Embora saiba que as razões das verdades menores são sempre vistas, pelos monopólios de interpretação de todas as épocas, como inverossímeis, impossíveis, inacreditáveis, irrealizáveis, ou ultrapassadas, anacrônicas, ressentidas, enfim, embora saiba que as justificativas das verdades menores costumam não ter validade para o monopólio das verdades jurisdicionais, Lula, ainda assim, te forneço alguns motivos – que sua equipe de advogados pode traduzir em infração constitucional – para não renovar a concessão da Rede Globo de Televisão.
A serviço de quem?
São eles:
1. A Rede Globo de Televisão tem usado suas concessões para projetar a enganadora sombra agigantada das verdades dos ricos, principalmente a dos ricos imperiais, sobre a parede de cada lar do Brasil, Lula, infringindo, assim, os mais elementares e constitucionais direitos de expressão das pequenas verdades de todos os brasileiros que não podem se agigantar também, presidente, como ilusionista sombra de onipresente beleza, bom-gosto, inteligência, sensato, dona de todas as razões legais, morais, trabalhistas, afetivas e ideológicas.
2. A programação da Rede Globo de Televisão, toda a programação, sem exceção, é neoliberal até o último fio de cabelo. Seja no jornalismo, seja nas novelas, seja nos programas de auditório, seja nos filmes que escolhe para passar, seja nas publicidades que veicula, presidente Lula, podemos ver, naturalizado, Lula, como origem, como verdade que parte de um ponto fundamental, como Verdade Maior, que não pode ser questionada, como verdade de um FHC, de um Serra, Aécio Neves, de um Banco Mundial, de uma Organização Mundial do Comércio, como verdade da Casa Branca, do império dos ricos, podemos ver, no mundo transmitido pela Rede Globo de Televisão, o mundo neoliberal naturalizado, como se fora o único mundo possível, logo podemos ver o mundo em que as taxas de juros devem mesmo ficar elevadas para garantir a extorsão das riquezas dos povos, para que seja concentrada na mão de especuladores, de rentistas, de parasitas do trabalho de qualquer um, Lula.

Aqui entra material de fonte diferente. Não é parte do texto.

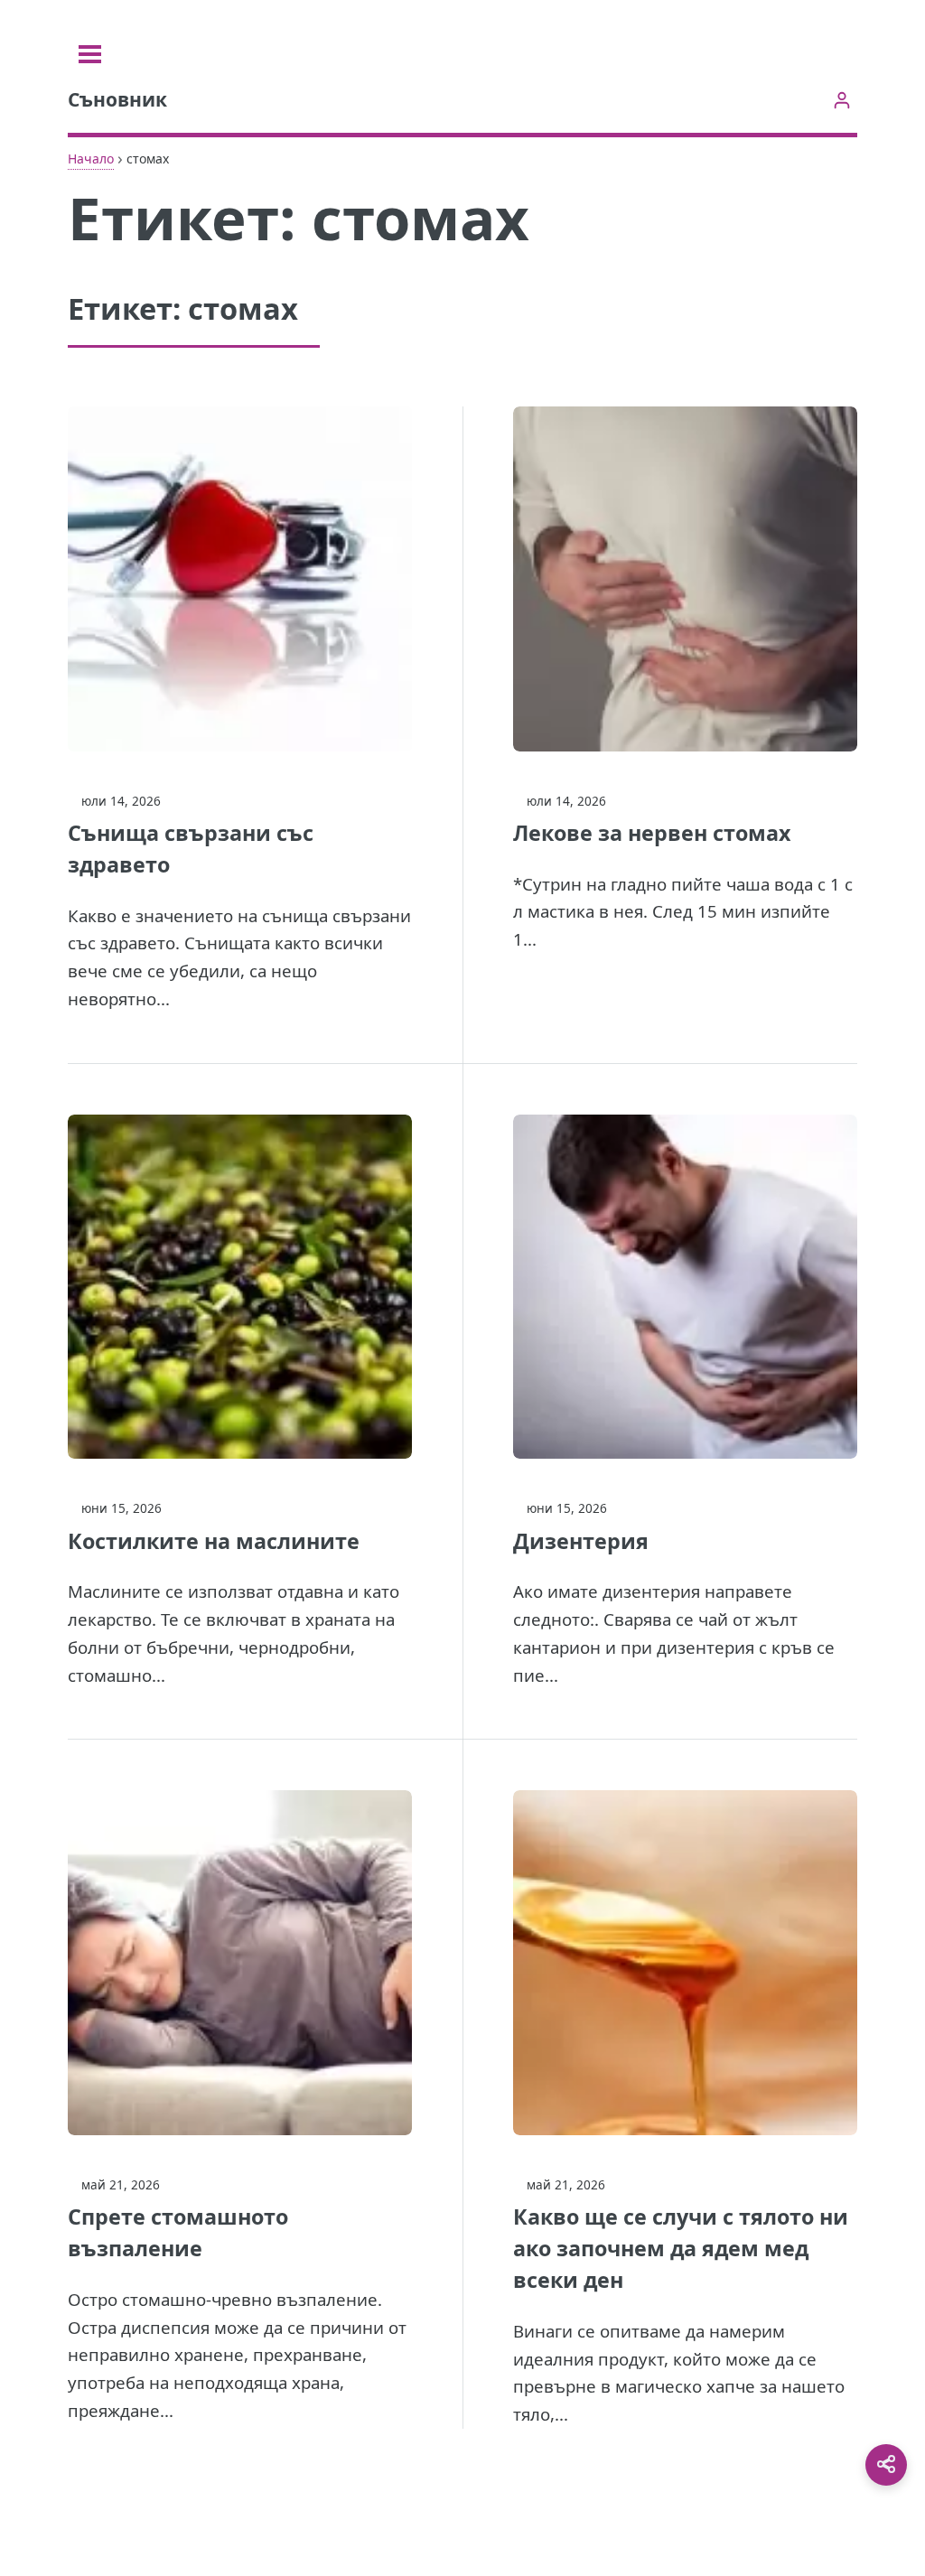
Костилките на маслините (214, 1540)
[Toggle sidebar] (90, 54)
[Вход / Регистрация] (841, 100)
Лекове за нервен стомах (651, 832)
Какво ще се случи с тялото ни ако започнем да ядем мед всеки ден (680, 2248)
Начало (91, 158)
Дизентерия (581, 1540)
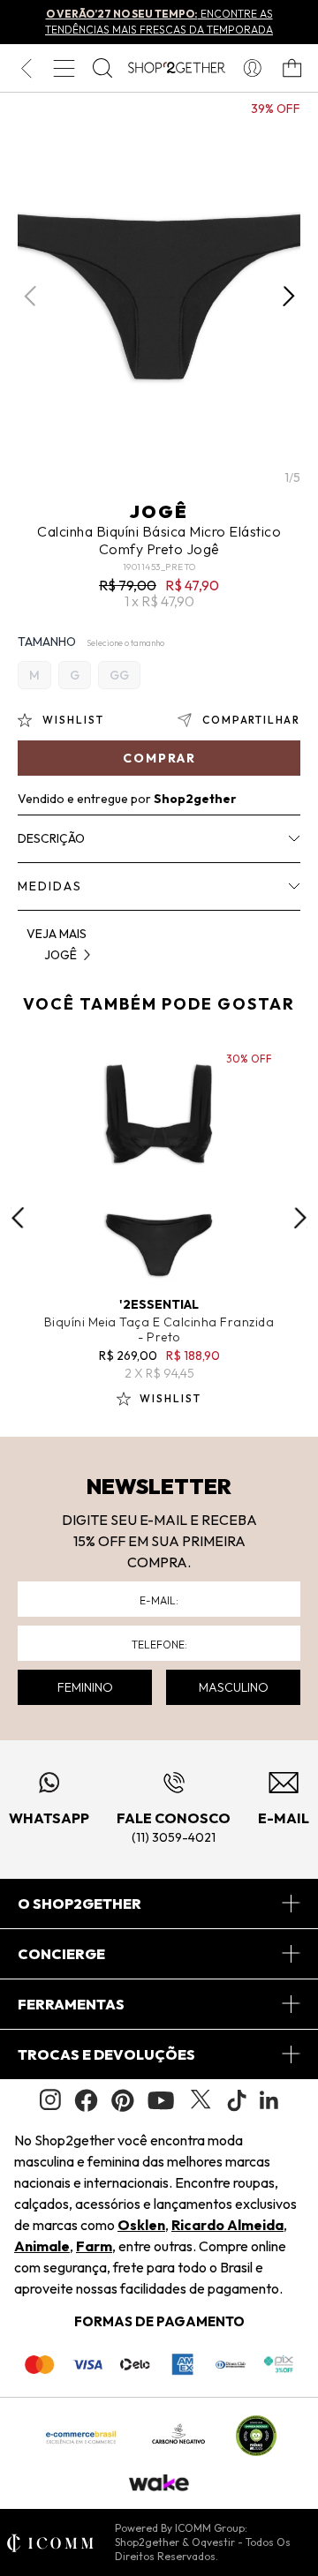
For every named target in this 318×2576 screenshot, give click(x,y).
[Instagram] (50, 2100)
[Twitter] (200, 2100)
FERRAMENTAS (71, 2004)
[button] (288, 296)
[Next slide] (300, 1217)
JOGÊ (159, 511)
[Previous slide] (17, 1217)
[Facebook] (86, 2100)
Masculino (234, 1687)
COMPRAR (159, 758)
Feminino (85, 1687)
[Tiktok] (236, 2100)
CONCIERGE (61, 1954)
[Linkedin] (269, 2100)
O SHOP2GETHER (79, 1903)
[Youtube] (161, 2100)
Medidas (50, 886)
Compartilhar (251, 719)
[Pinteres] (122, 2100)
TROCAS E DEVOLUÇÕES (106, 2054)
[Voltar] (26, 68)
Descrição (51, 838)
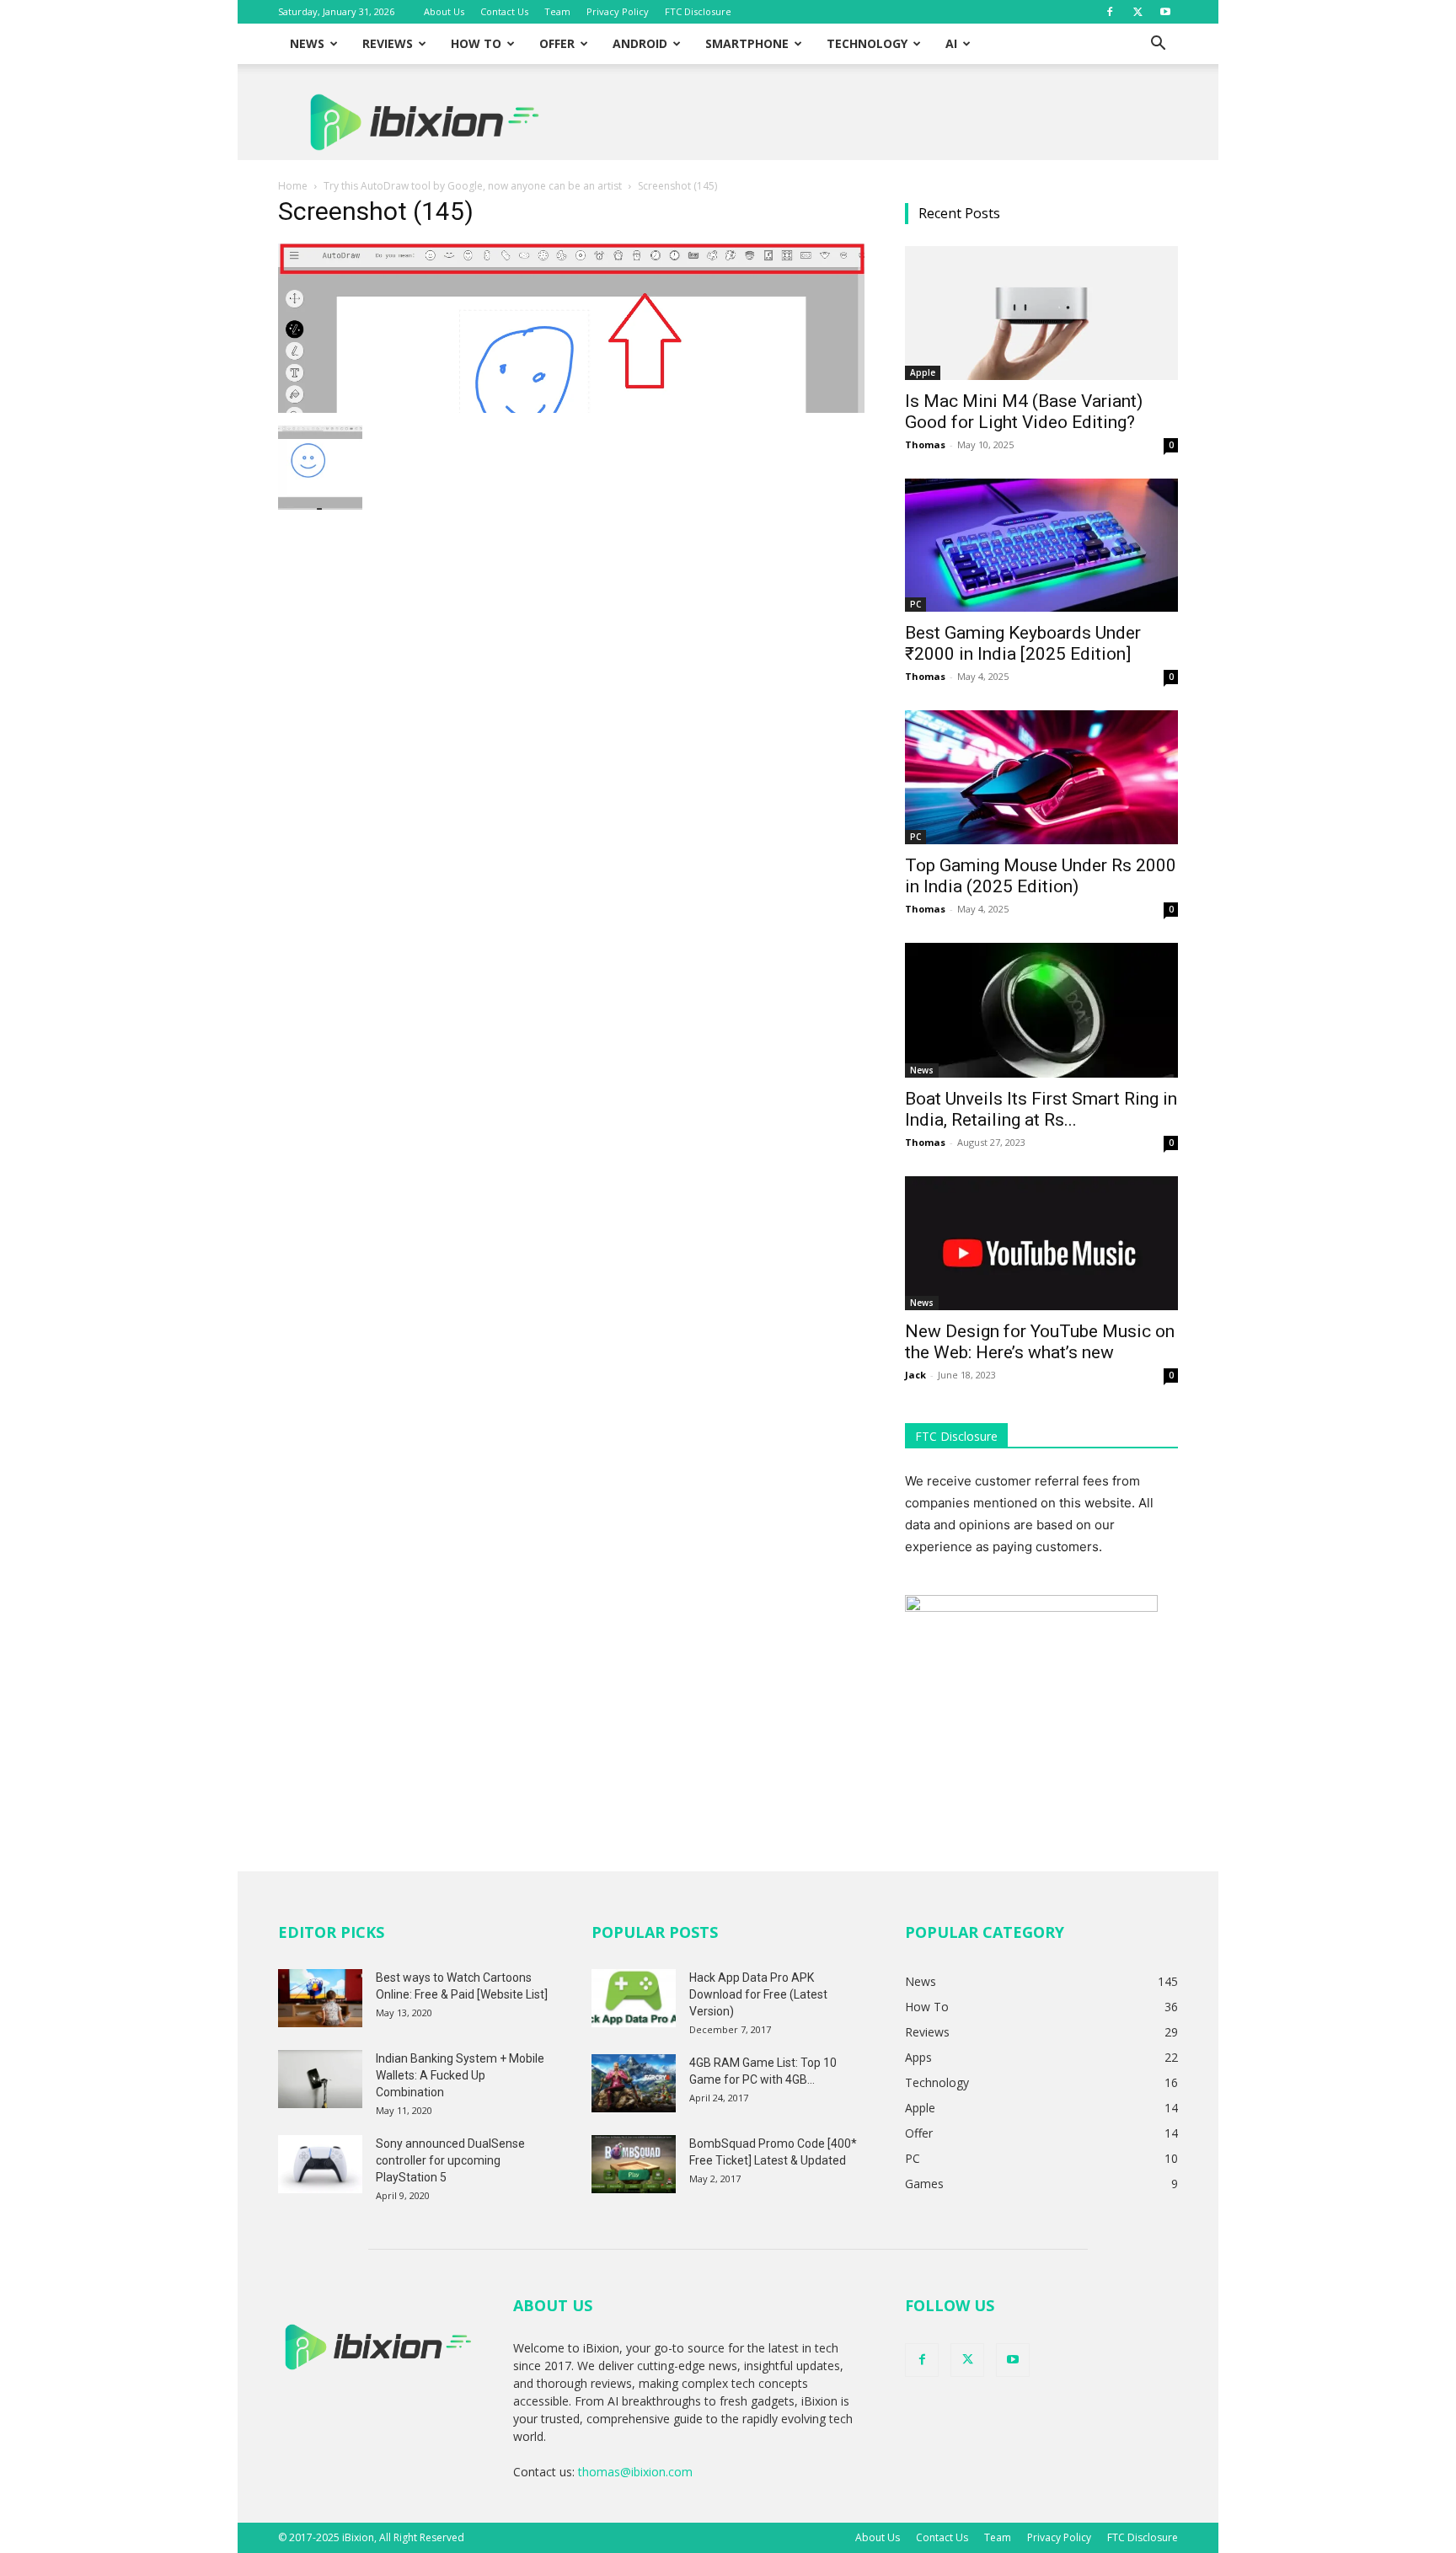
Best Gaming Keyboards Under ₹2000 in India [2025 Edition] (1023, 643)
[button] (1158, 45)
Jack (915, 1374)
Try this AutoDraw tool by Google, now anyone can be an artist (473, 186)
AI (951, 43)
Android (640, 43)
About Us (444, 11)
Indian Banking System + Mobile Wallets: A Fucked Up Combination (460, 2075)
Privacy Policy (617, 11)
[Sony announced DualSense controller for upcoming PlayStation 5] (320, 2164)
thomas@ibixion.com (635, 2472)
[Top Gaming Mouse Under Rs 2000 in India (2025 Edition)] (1041, 777)
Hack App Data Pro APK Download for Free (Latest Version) (758, 1994)
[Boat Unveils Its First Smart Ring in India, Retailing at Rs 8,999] (1041, 1010)
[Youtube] (1165, 12)
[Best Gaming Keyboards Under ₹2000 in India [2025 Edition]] (1041, 546)
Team (557, 11)
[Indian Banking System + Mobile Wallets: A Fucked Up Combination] (320, 2079)
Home (293, 186)
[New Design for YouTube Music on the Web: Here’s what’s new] (1041, 1243)
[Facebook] (1109, 12)
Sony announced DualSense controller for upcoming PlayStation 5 (450, 2160)
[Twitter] (1137, 12)
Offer (557, 43)
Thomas (925, 444)
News (307, 43)
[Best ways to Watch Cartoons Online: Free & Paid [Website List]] (320, 1998)
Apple (922, 372)
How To (476, 43)
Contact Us (504, 11)
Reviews (387, 43)
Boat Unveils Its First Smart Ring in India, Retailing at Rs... (1041, 1109)
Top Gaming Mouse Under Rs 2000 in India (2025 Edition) (1040, 875)
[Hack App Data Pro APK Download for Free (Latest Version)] (634, 1998)
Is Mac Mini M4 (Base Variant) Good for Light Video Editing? (1024, 411)
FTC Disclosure (698, 11)
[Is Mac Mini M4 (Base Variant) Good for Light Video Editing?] (1041, 313)
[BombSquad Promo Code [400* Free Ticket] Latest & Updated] (634, 2164)
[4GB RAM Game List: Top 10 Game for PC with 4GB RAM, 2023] (634, 2083)
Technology (867, 43)
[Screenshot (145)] (571, 408)
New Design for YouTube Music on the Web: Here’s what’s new (1040, 1341)
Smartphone (747, 43)
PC (915, 604)
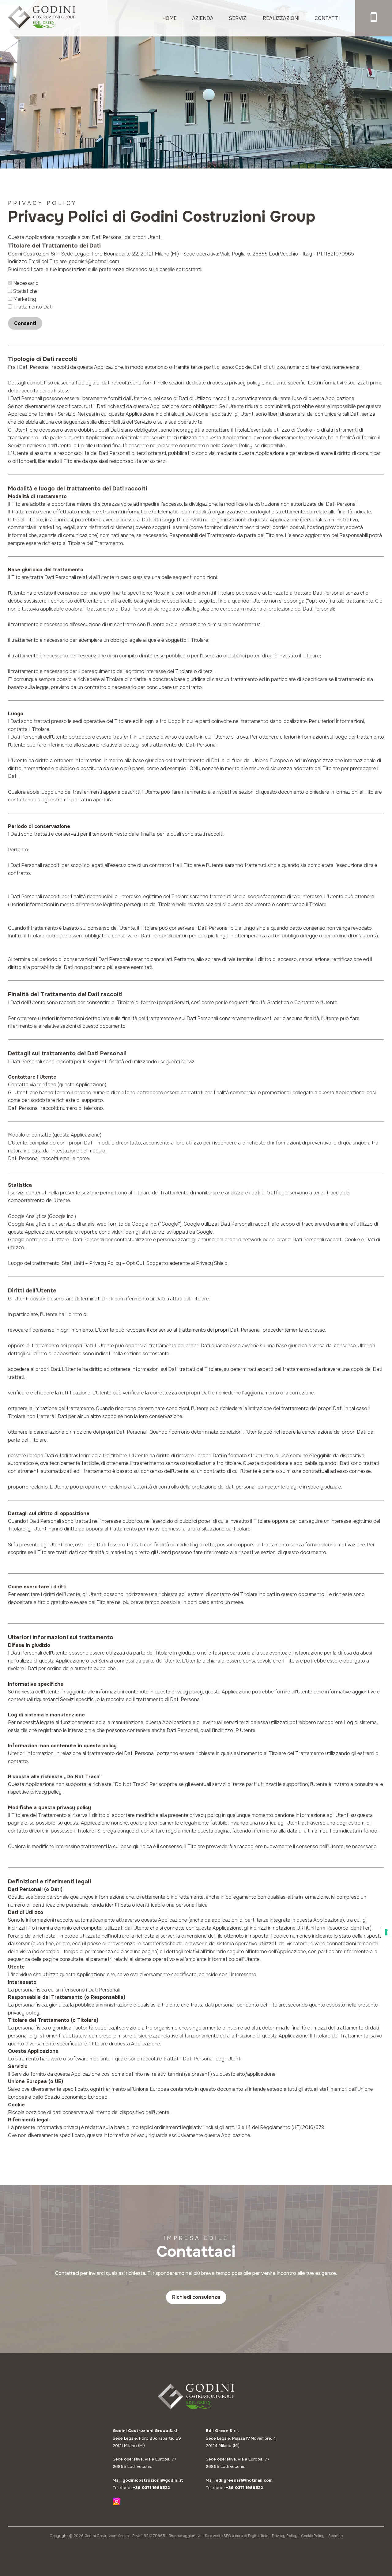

3. Igualmente podemos ver, nas artimanhas ilusionistas da tevê Globo, senhor presidente, a naturalização de nossa neoliberal época, a nos dizer que acabou a era – a que nunca alcançamos – das políticas de pleno emprego e que é preciso individualizar a culpa pelo desemprego, como fruto de incompetência , assim como a verdade fundamental de que devemos morar num país em que tudo que venha do Estado não presta, e por isso mesmo o Estado brasileiro deve reduzir drasticamente os custos dos gastos sociais, com a previdência, a educação e a saúde. Não é isso que o senhor docilmente tem feito até agora, Lula? Estará o senhor a serviço da Globo, e esta, a serviço de quem?
Vida pessoal privatizada
4. Também é possível sentir, no rosto fingidamente sério e responsável, de cada jornalista da tevê Globo, a presença dessa outra verdade imperial e neoliberal, Lula, a de que o Estado deve, em nome dos ricos, facultar toda sorte de incentivo fiscal aos poderosos, aos exportadores, aos banqueiros, à própria Rede Globo, de modo que toda riqueza que o povo do Brasil produz fique concentrada nas mãos deles e o Estado brasileiro fique sem recursos para investir em infra-estruturas diversas, como as que possibilitarão uma educação digna e de qualidade, como as que são indispensáveis para que possamos ter o geral e irrestrito acesso universal à saúde, abandonados secularmente que temos sido, Lula, como povo.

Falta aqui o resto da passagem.